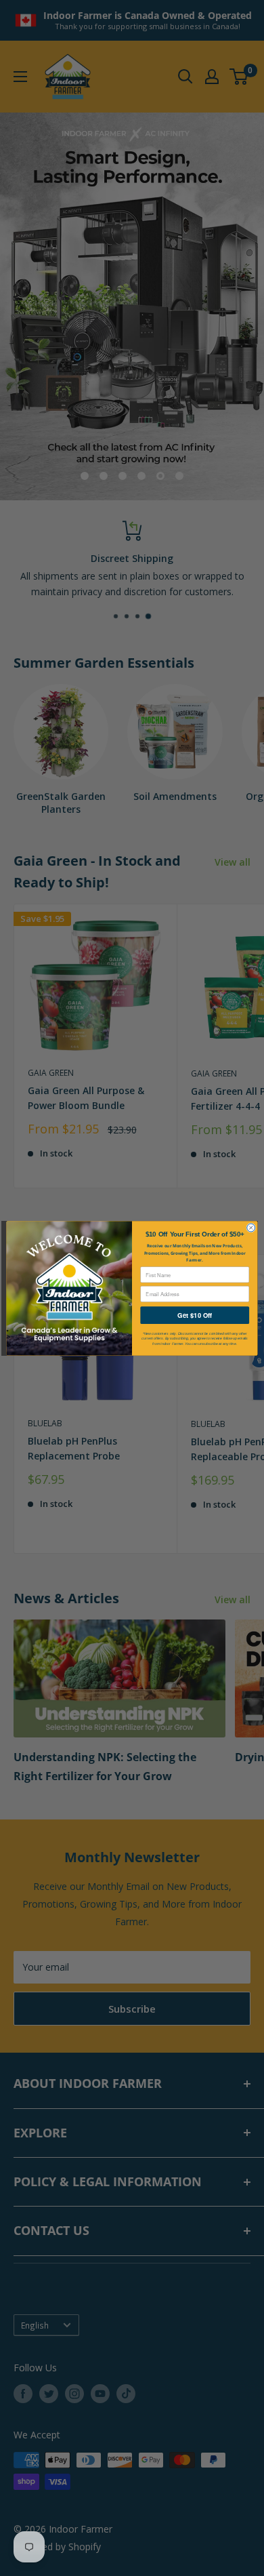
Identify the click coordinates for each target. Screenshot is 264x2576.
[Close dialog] (251, 1228)
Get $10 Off (194, 1315)
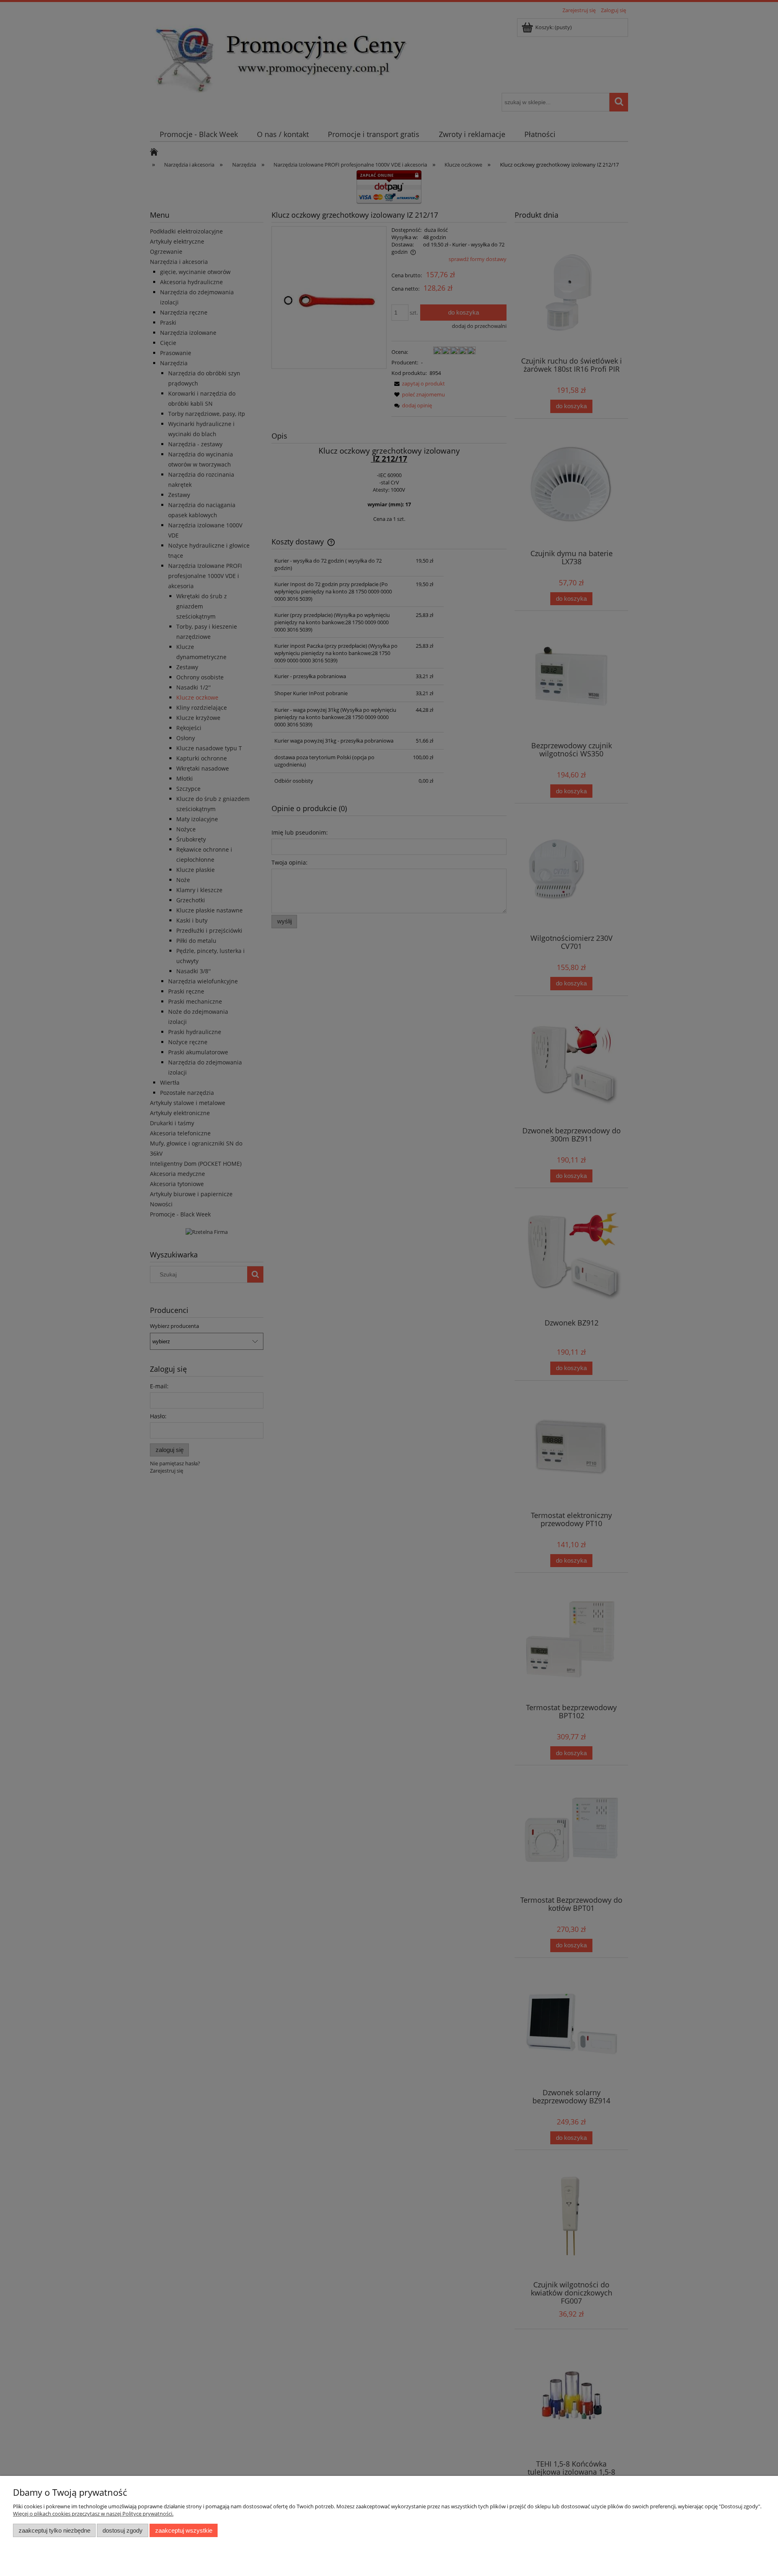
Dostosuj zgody (123, 2530)
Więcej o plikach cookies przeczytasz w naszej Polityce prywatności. (93, 2513)
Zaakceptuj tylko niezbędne (54, 2530)
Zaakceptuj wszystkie (183, 2530)
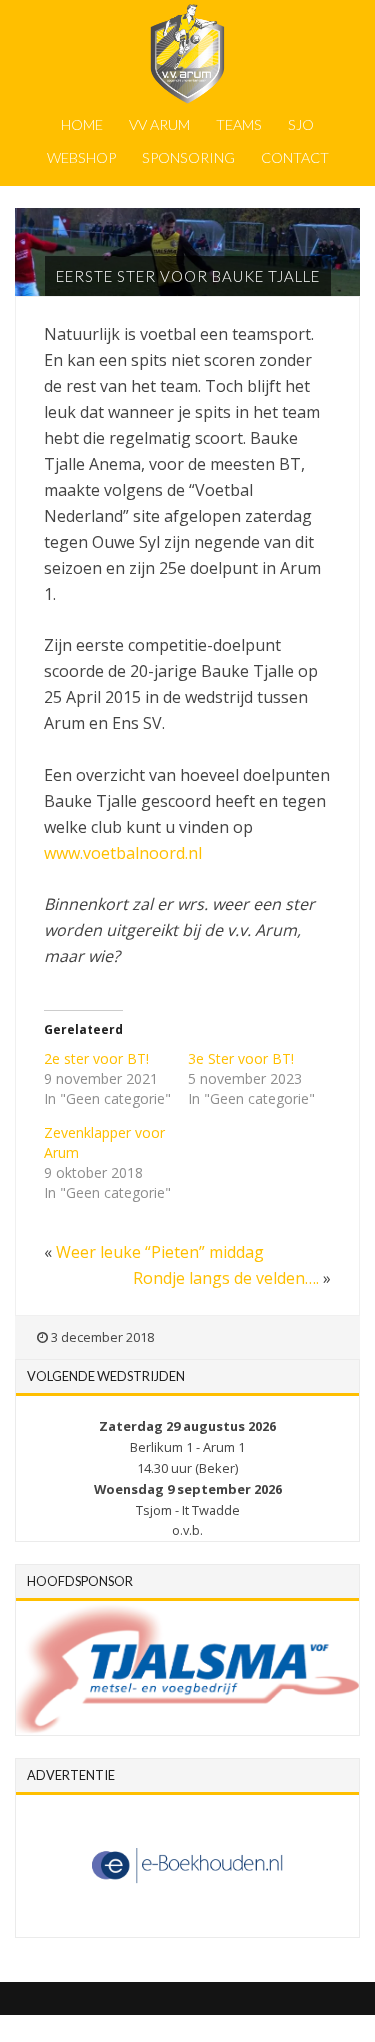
========================
- **Exercise description**
Out of the preceding entries, pull each line that contains the word "Zaakceptuj".

- **Written solution**
Zaakceptuj tylko niezbędne (54, 2530)
Zaakceptuj wszystkie (183, 2530)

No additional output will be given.